Yahoo! Sports offers a bowl pick-em contest that lets users choose the winners of each bowl game, and also lets you assign a confidence level to each game. Different bowl games are worth different amounts of your choosing, from 1 to 32 points. The idea is that the games in which you are most (least) confident you then assign the most (least) points. You must have a selection at every point level, so the final rundown of bowl selections is an ordinal listing of how confident you are in your picks for each and every bowl game.
This let me test the following: Does information with money behind it predict better than information without money behind it?
It worked as follows. Yahoo! provided information about the percentage of the country that selected each participant in each bowl game, so this could be construed as a decent measure of the aggregated non-money information (the game is free to play). The team receiving greater than 50% of the participant vote was selected as the winner (there were no 50%/50% ties), and confidence levels were attained by how much of favorite they were. For example, the highest confidence level was for the Hawaii Bowl-- 95% of those playing liked Boise State to defeat East Carolina. (They didn't.) The lowest confidence game was the Poinsettia Bowl-- 51% of the country liked Navy to defeat Utah. (Nor did they.)

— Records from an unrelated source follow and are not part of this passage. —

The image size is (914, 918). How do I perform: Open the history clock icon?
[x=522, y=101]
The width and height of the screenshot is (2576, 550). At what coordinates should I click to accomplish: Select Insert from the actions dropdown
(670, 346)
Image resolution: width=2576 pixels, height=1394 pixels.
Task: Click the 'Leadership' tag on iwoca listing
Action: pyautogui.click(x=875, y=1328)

The money information generated a set of picks and confidences from moneyline posts in Vegas. The selection came from the moneyline favorite, the confidence from the size of the line. It is the role of the bookie to place lines such that equal money falls on both sides-- that way, any bowl outcome yields a profit for the house. All votes are equal for non-money information; the same is not true for the money information.
Non-money: 21 of 32 correct, for 382 points
Money: 24 of 32 correct, for 381 points
(Both were around the 90th percentile of all picks submitted.)
I read this as saying the money information-- derived from moneylines-- did best in determining the higher percentage of winners, but the non-money information did a bit better in isolating with confidence those teams that would win. A thin line, nonetheless.
Perhaps more interestingly, there were some pretty sizable differences between the two sets of picks; Utah/Navy, for example, was given the least confidence on the non-money picks, the money picks put that game at 26 confidence points (out of 32)-- and picked the game correctly as well. Tennessee/Wisconsin was at 16 confidence points for the non-money and 4 for the money, though both correctly picked Tennessee as winner. The disparities go on and on. As the numbers bear out above, many of the picks with regards to team are similar, but confidence levels vary widely.
Some shortcomings: Picks were locked after the first bowl game was played, so for the championship game, there was 19 days worth of late information unincorporated into the rankings/choices. This probably would have a larger impact on the money information, if the "late-money-is-smart-money" adage is true, and moneylines could be adjusted (and therefore confidence levels) by small information changes (i.e., player X is now doubtful for bowl Y) whereas picking a different team to win might take a larger information shock (which is how the non-money information confidence levels would be affected).
Also, can the non-money information be trusted as a true reflection of public sentiment, i.e., are people playing the game seriously and not making ad hoc selections? I'm not certain this is a large concern. While it is impossible to believe that everyone who played the game played it seriously, there isn't a reason to believe this caused a bias in any direction. After all, people make bets on a whim as well.
Ah, the sheer bulk of gambling and sports data.